The survey reveals an industry that is growing and diversifying its products to meet evolving investor needs, with the overall number of indices offered by its members climbing by approximately 5%.
The IIA counts many of the industry’s biggest names among its membership including MSCI, S&P/Dow Jones Indices, FTSE Russell, Bloomberg Indices, IHS Markit and Qontigo.
According to the survey, the largest drivers of index production over the past year were the integration of environmental, social, and governance (ESG) criteria and, to a lesser extent, fixed income coverage.
Rick Redding, IIA’s CEO, said: “The index industry continues to broaden and innovate its offerings in this highly competitive environment to address investor demand. For the second consecutive year, we have seen record-breaking growth in the number of ESG indices.”
The growth in ESG – there was a 43.2% increase in the number of ESG-related indices – confirms the findings of the IIA’s ESG survey earlier this year, which found that 85% of asset managers consider ESG a high priority for their companies and anticipate the proportion of ESG assets in their portfolios to rise from an expected 26.7% in twelve months’ time to 43.6% in five years’ time.

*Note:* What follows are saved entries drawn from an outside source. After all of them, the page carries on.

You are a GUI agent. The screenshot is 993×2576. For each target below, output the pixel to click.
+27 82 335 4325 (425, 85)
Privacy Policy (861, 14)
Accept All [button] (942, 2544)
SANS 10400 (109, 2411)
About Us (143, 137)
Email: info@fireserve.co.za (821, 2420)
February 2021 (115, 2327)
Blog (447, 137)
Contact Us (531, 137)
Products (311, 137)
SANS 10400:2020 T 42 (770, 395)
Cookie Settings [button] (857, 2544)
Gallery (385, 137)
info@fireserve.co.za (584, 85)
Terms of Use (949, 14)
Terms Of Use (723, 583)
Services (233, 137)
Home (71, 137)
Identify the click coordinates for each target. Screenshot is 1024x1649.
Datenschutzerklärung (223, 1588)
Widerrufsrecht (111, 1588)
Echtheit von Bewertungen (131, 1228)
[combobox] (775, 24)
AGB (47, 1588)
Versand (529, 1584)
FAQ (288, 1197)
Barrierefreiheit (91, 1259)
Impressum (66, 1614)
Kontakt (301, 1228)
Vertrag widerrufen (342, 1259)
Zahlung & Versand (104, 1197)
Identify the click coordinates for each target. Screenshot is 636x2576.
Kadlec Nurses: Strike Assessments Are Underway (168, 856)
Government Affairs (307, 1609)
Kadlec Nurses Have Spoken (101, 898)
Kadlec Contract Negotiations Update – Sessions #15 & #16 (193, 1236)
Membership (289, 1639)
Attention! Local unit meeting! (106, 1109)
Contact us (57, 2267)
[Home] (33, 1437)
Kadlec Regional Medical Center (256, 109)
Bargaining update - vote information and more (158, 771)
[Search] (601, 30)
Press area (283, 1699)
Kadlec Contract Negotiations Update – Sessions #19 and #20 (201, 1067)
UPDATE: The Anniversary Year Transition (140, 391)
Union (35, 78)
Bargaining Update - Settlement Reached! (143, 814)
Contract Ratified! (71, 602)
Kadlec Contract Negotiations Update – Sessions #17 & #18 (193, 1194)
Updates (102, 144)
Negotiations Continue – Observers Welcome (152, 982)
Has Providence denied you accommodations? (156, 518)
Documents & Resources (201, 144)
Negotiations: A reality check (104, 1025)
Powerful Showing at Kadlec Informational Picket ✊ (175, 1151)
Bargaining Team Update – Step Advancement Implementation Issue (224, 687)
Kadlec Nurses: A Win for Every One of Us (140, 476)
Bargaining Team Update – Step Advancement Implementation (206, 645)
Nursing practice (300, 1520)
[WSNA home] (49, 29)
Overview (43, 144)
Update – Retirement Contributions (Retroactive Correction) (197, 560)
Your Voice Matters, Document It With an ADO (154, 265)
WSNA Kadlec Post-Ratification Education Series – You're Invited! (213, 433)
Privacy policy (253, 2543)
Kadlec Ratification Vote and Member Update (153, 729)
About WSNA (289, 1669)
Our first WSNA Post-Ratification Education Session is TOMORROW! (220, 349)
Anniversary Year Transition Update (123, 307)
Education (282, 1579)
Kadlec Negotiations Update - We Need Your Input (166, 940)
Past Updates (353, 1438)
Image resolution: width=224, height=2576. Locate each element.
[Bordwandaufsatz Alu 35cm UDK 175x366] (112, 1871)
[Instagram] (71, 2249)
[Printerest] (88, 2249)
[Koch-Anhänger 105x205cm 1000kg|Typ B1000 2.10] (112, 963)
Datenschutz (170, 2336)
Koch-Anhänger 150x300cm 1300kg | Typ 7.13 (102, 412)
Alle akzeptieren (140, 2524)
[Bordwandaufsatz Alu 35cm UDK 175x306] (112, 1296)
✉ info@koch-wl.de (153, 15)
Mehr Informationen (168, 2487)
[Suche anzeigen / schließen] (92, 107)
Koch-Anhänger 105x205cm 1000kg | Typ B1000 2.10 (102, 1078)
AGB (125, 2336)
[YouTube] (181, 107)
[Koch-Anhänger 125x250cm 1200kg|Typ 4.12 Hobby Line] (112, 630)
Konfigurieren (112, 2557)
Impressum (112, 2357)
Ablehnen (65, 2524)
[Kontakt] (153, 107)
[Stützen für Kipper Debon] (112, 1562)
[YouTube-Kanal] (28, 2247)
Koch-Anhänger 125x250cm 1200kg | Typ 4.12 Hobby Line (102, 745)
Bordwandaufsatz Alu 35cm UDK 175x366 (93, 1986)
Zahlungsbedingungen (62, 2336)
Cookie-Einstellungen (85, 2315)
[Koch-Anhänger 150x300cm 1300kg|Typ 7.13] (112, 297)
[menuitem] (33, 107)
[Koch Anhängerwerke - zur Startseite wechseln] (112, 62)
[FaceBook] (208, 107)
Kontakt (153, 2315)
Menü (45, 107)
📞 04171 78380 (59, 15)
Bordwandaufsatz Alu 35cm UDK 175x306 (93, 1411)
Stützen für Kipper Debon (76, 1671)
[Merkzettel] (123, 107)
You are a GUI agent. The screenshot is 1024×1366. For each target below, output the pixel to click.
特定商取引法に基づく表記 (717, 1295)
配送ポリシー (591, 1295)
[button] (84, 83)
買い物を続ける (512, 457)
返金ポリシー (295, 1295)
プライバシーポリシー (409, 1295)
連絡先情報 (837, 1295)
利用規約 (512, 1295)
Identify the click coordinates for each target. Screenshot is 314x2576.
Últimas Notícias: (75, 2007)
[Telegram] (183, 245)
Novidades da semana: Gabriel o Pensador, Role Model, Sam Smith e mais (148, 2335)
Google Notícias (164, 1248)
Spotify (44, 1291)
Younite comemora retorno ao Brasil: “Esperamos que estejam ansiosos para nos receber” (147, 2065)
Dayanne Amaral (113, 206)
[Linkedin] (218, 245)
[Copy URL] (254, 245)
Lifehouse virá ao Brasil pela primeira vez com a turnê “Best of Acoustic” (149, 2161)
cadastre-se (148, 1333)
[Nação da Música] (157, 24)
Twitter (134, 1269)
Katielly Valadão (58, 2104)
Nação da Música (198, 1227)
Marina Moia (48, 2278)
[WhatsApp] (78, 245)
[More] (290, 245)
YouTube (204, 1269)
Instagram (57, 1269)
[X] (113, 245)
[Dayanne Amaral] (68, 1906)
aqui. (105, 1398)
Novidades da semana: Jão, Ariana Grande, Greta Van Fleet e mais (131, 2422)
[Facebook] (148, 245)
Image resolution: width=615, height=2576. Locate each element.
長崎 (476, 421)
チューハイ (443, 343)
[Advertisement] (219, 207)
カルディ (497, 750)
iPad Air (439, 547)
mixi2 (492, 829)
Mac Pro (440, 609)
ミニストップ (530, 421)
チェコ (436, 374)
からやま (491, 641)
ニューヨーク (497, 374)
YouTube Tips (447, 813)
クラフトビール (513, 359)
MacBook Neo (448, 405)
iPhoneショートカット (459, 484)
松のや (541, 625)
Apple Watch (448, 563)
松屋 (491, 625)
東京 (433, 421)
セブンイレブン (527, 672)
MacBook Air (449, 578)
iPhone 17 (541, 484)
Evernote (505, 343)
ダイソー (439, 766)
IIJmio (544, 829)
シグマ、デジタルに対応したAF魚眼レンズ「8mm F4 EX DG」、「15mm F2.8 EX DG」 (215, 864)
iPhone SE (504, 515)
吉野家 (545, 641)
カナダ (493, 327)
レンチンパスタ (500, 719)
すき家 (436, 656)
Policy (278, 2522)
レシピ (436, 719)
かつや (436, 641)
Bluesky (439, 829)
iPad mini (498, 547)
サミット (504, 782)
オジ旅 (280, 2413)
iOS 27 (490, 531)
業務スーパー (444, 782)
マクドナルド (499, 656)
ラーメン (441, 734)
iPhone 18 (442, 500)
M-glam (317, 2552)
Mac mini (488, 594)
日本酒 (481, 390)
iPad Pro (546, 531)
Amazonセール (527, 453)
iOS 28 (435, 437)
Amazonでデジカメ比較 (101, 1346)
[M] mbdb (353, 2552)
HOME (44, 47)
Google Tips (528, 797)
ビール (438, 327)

In fixed income, the overall number of indices increased by 7.7%. Within the asset class, the number of indices measuring global bond markets rose nearly 15%, and the number of indices measuring high-yield assets by 12.3%, and Composites by 9.18%. But the big story was, once again, ESG with the survey identifying a record-breaking 61% growth in the number of ESG-related fixed income indices as asset managers look to build more diversified and ESG-compliant products.
“The growth in fixed income indices has been driven primarily by the tremendous growth in ESG along with diversification into high yield and composites. Fixed income growth shows no signs of slowing and mirrors the larger index industry in its capacity for ESG growth and diversification,” said Redding.
On the non-ESG equity side, index providers continued to push into thematics with the number of thematic indices growing by 27.25%, though still making up a relatively small percentage of equity indices overall.
Equities continued to be the largest asset class, comprising 76% of indices, compared with 23% focused on fixed income.
The survey did not offer any insight into the amount of assets under management benchmarked to indices, either overall or within asset classes.